Si les Etats-Unis étaient véritablement le plus grand débiteur du monde, avaient argumenté Ricardo Hausmann et Federico Sturzenegger, comment se fait-il que les Américains touchent plus de revenu de leurs actifs à l'étranger qu'ils n'en versent? En effet, le solde financier américain était positif de 30 milliards en 2004; presque autant qu'en 1980 alors que les Etats-Unis étaient créanciers nets sur le reste du monde. Le solde financier s'est réduit à 17 milliards en 2005, d'après le Bureau d'analyse économique (BEA) du gouvernement américain. Puis, il a viré au rouge de 900 millions au premier trimestre, puis de 2,5 milliards au second trimestre.

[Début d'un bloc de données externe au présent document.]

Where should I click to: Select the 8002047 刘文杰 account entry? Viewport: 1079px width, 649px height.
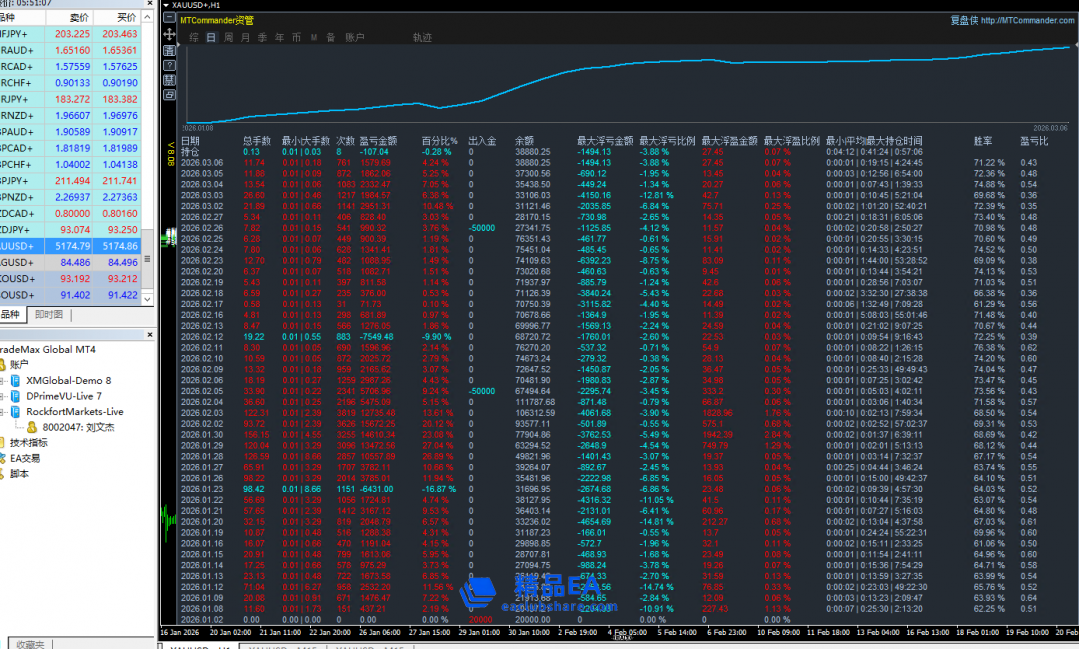77,427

Autrement dit, les Etats-Unis ont commencé à reverser au reste du monde plus d'argent qu'ils n'en ont ponctionné. Une situation inédite depuis au moins 90 ans, d'après le Wall Street Journal. La thèse de Ricardo Hausmann et Federico Sturzenegger est ébranlée.

Le nouveau statut de payeur net des Etats-Unis n'est pas seulement le résultat du creusement de près de 800 millions de la dette nette américaine l'année passée. Il est aussi la conséquence du relèvement des taux d'intérêt américains. Cela permet aux détenteurs étrangers de dette américaine de toucher des intérêts plus substantiels. Ceux-ci restent néanmoins très bas. La rémunération annuelle moyenne de la dette nette américaine n'était que de 0,4% au second trimestre.

Sauf repli marqué des taux d'intérêt, les montants qui sortent des Etats-Unis devraient gagner en importance au cours des années à venir. «Une part grandissante des richesses créées aux Etats-Unis dans le futur partira à l'étranger au titre du service de la dette, observe le WSJ. Cela signifie que les gens devront travailler plus dur pour maintenir leur niveau de vie. A moins que la dette ne soit remboursée.»

Le rendement très faible des actifs américains détenus par les étrangers tient en partie aux importants montants détenus sous forme de liquide ou de bons du Trésor par les banques centrales, notamment en Asie. Ces actifs sont la contrepartie du déséquilibre commercial entre les Etats-Unis et des pays comme la Chine. Leurs exportations, en forte progression, sont le principal moteur de leur expansion économique et de leur intégration dans l'économie mondiale. A l'opposé, les investissements directs des Etats-Unis hors de leurs frontières ont rapporté du 8% depuis 2001.